Check your understanding:
A - In the article on shipping costs, condense the paragraph that begins "The Loadstar reports" into a shorter version that keeps its main facts.
B - Repeat word for word everything from "The Loadstar reports" down to "in some cases." in the article on shipping costs.

Given passage:
================
Survey and media reports suggest shipping lines are making excess profits for cargo trips from Asia

Mon 21 Jun 2021
Posted by: Noelle McElhatton
Trade News

Shipping companies are being accused of profiteering by customers as they refuse to honour contracts, and add premiums and surcharges.

The Loadstar reports that carrier-customer relationships have deteriorated in the past couple of weeks. Respondents to its survey said carriers were not honouring minimum quantity commitments (MQCs) forcing them to pay higher prices as well as surcharges.

Crippling costs

According to the BBC, container costs are proving crippling, with prices up by more than five times in the past year in some cases.

Staffordshire furniture importer, Peppermill, told the BBC the price it was charged to bring a 40 foot container from China had gone from about £2,000 last year to more than £11,000.

One importer of housewares and giftware predicted shortages of goods and prices going up by as much as 40% ahead of Christmas.

Covid disruption

Price rises have stemmed from disruption in the container shipping industry, following a collapse in demand at the start of the pandemic followed by a period of frenzied catch-up.

As well as congestion at ports and booming demand, the industry has been beset by a shortage of containers in the right places to make shipments.
================
Dataset content:
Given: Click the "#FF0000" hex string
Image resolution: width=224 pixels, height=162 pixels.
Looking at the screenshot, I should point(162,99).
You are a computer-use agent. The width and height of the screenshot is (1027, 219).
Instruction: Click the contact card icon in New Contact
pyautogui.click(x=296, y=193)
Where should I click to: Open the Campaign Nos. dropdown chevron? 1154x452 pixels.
================
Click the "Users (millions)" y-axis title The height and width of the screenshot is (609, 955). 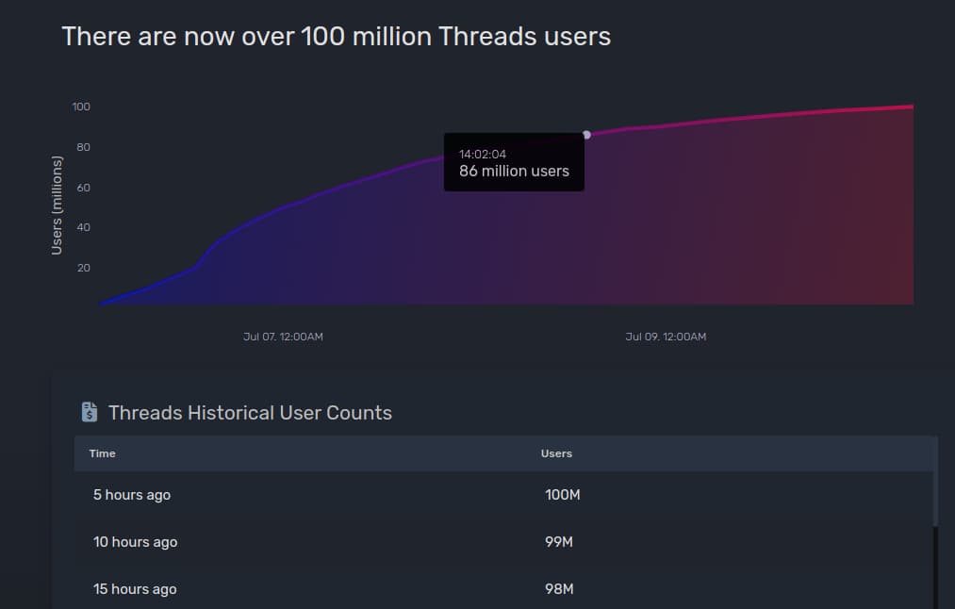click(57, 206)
================
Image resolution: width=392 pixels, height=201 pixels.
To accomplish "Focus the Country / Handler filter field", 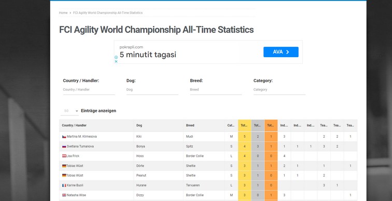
================
Answers to the tasks:
A - According to a Loadstar survey, relations between carriers and customers have worsened over the past two weeks. Carriers are not honoring minimum quantity commitments (MQCs), so customers must pay higher prices plus surcharges.

B -
The Loadstar reports that carrier-customer relationships have deteriorated in the past couple of weeks. Respondents to its survey said carriers were not honouring minimum quantity commitments (MQCs) forcing them to pay higher prices as well as surcharges.

Crippling costs

According to the BBC, container costs are proving crippling, with prices up by more than five times in the past year in some cases.